Study: EU should consider mandatory folic acid fortification

26 Nov 2015

A study published in the British Medical Journal concludes that EU authorities should take note of work done on the relationship between folic acid consumption and the reduction of neural tube defects and look at compulsory fortification.

Study: EU should consider mandatory folic acid fortification

In 1991 the UK Medical Research Council published the finding that women who took folic acid before conception could reduce their babies’ risk of a neural tube defect by as much as 72%, notes an editorial in the BMJ (British Medical Journal). The US Public Health Service met and quickly issued a recommendation that all women of childbearing age capable of becoming pregnant should take 400 µg folic acid daily. Some of us who attended the meeting, the authors continue,had doubts that women would take folic acid as instructed. Half of pregnancies are unplanned, and these women could be less motivated to take folic acid. In fact, many folate related neural tube defects were not prevented despite this recommendation and voluntary fortification in the United States. This led the United States to institute mandatory fortification of all enriched cereal grains (cereal, bread, rice, pasta) in 1998. Almost 80 countries have now instituted similar programs, and countries that fortify have experienced dramatic falls in rates of neural tube defects. Given that the recommendation that women take supplements had a modest effect in the United States, it is not surprising that Khoshnood and colleagues have shown that the European Union’s current strategy of recommending supplements, although useful, is failing to prevent many folate related neural tube defects.

How should the EU authorities react to these findings? A great deal has been written about the benefits and risks of food fortification—far too much to review here, the authors say. In brief, it is very clear that fortification will prevent approximately half of all neural tube defects. From both human and financial perspectives, this is a great benefit. Fortification has helped other segments of the population by greatly reducing rates of folate deficiency. One major problem is the masking of the diagnosis of vitamin B12 deficiency when high doses (1 mg/day) are consumed.

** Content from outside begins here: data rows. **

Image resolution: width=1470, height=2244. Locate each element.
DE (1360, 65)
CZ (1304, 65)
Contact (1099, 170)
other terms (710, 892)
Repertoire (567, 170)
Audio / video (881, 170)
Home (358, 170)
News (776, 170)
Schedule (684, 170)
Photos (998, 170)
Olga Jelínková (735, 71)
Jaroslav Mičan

Other benefits and risks are less clear. Population studies suggest that folic acid in the doses present in fortified food does not prevent other birth defects.7 Attempts to reduce recurrence of cardiovascular disease with folic acid and related B vitamins have produced largely negative results but have shown no adverse effect on cardiovascular disease either. These trials of supplements have provided an opportunity to examine other outcomes potentially associated with folic acid intake, notably cancer.

The literature on cancer is inconsistent. The EU could use some standard criteria to determine whether a causal association is present between folic acid and cancer. The criterion of consistent positive findings is not met. The strength of association between folic acid and cancer is weak, if present at all. Biological plausibility could be argued either way. Folic acid may promote the growth of existing cancers, yet folate also provides carbon atoms for repair of DNA, potentially averting carcinogenesis. An important, unanswered question is, “What does folic acid do to pre-malignant lesions?” Again, the limited data are inconsistent. There is no coherence across various types of study, so another criterion is not met. Thus, the evidence to date does not demonstrate a causal link between fortification and cancer.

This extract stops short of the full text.